▶ _TASK BRIEF_:
Only the lines from the one with "Expand the breadcrumb chevron after 此电脑" through the last line of the material below belong in the answer, copied exactly and without pictures.

▶ _TASK MATERIAL_:
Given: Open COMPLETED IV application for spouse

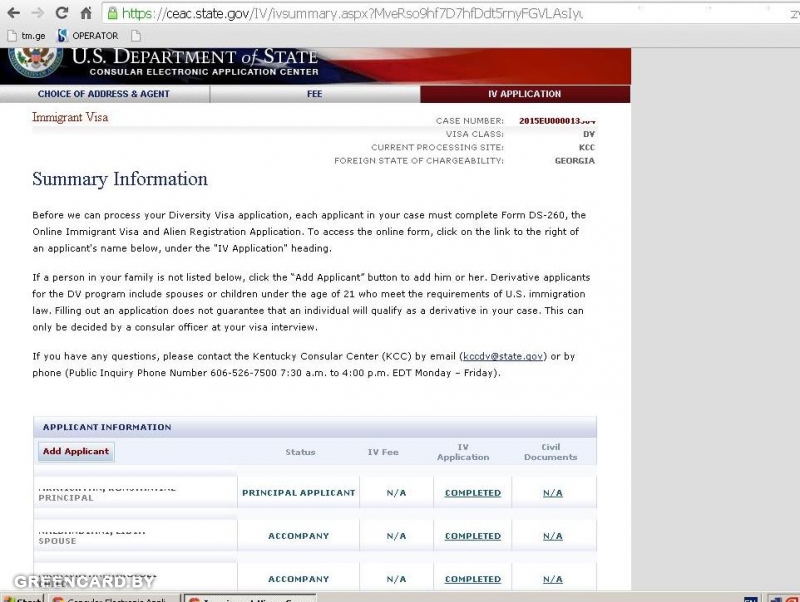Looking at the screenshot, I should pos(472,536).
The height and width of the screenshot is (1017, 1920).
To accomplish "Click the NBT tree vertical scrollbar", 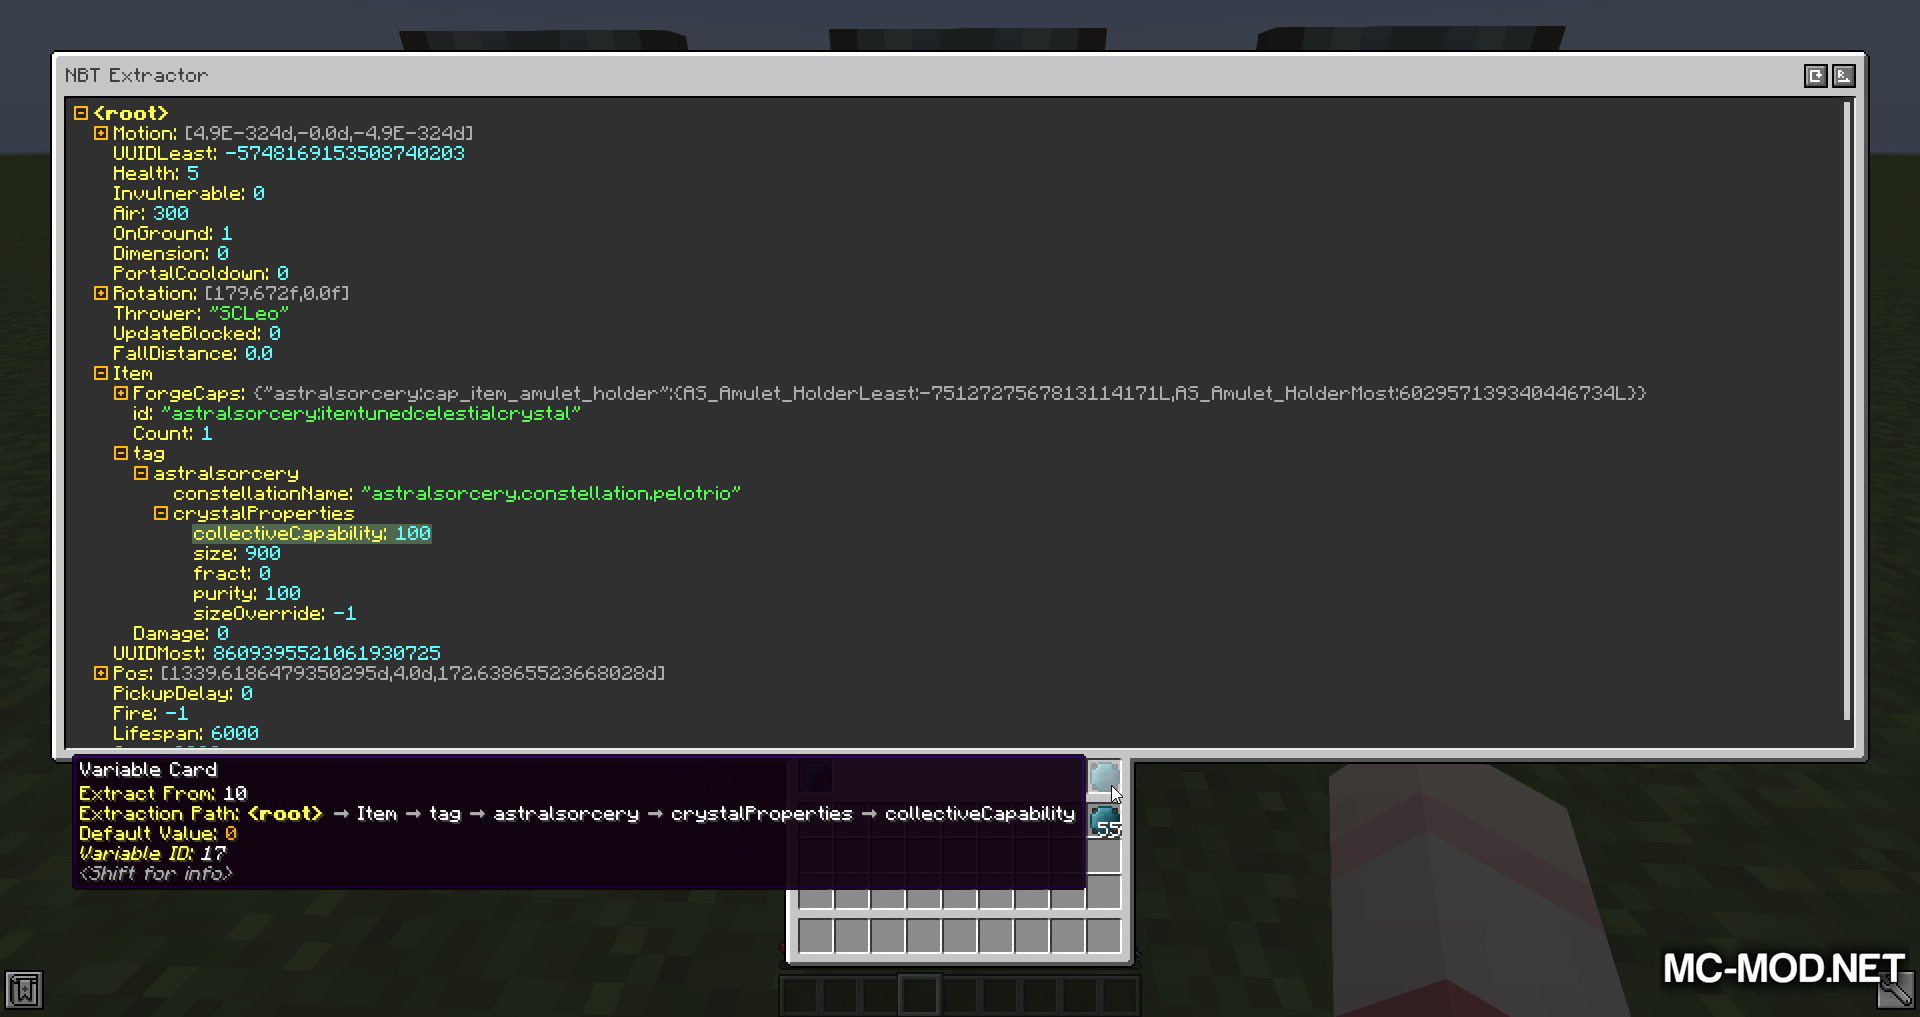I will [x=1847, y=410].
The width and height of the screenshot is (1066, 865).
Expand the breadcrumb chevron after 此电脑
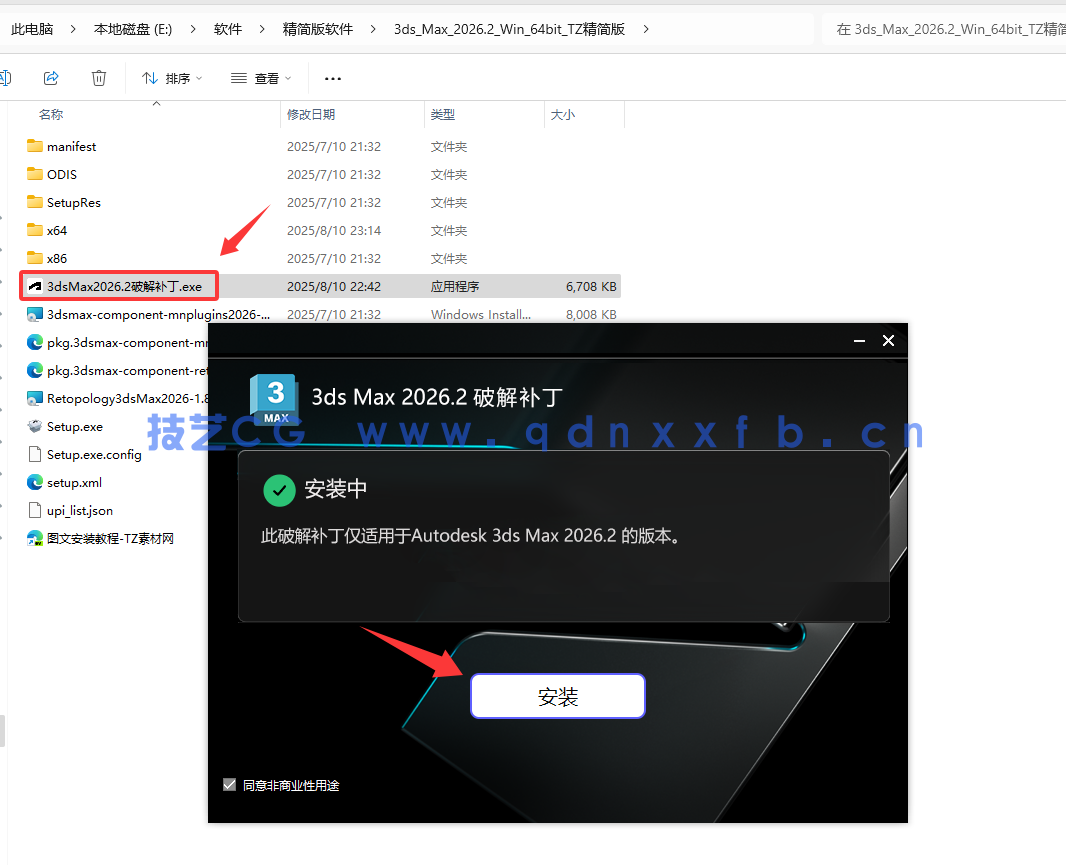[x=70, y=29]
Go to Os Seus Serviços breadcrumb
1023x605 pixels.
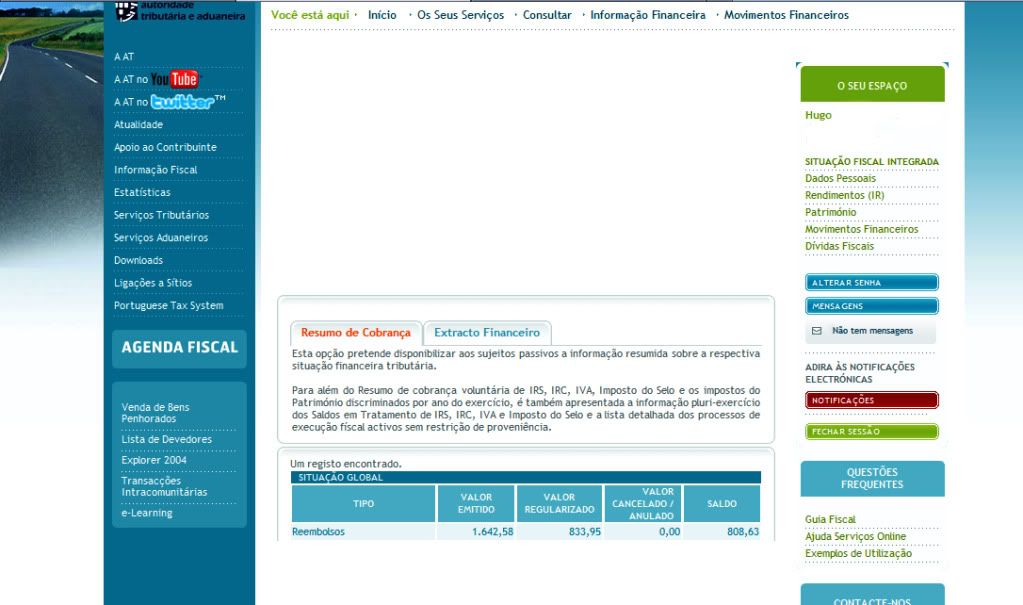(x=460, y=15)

▶ _TASK RESPONSE_:
Expand the breadcrumb chevron after 此电脑
[x=70, y=29]
Go to Os Seus Serviços breadcrumb
1023x605 pixels.
(x=460, y=15)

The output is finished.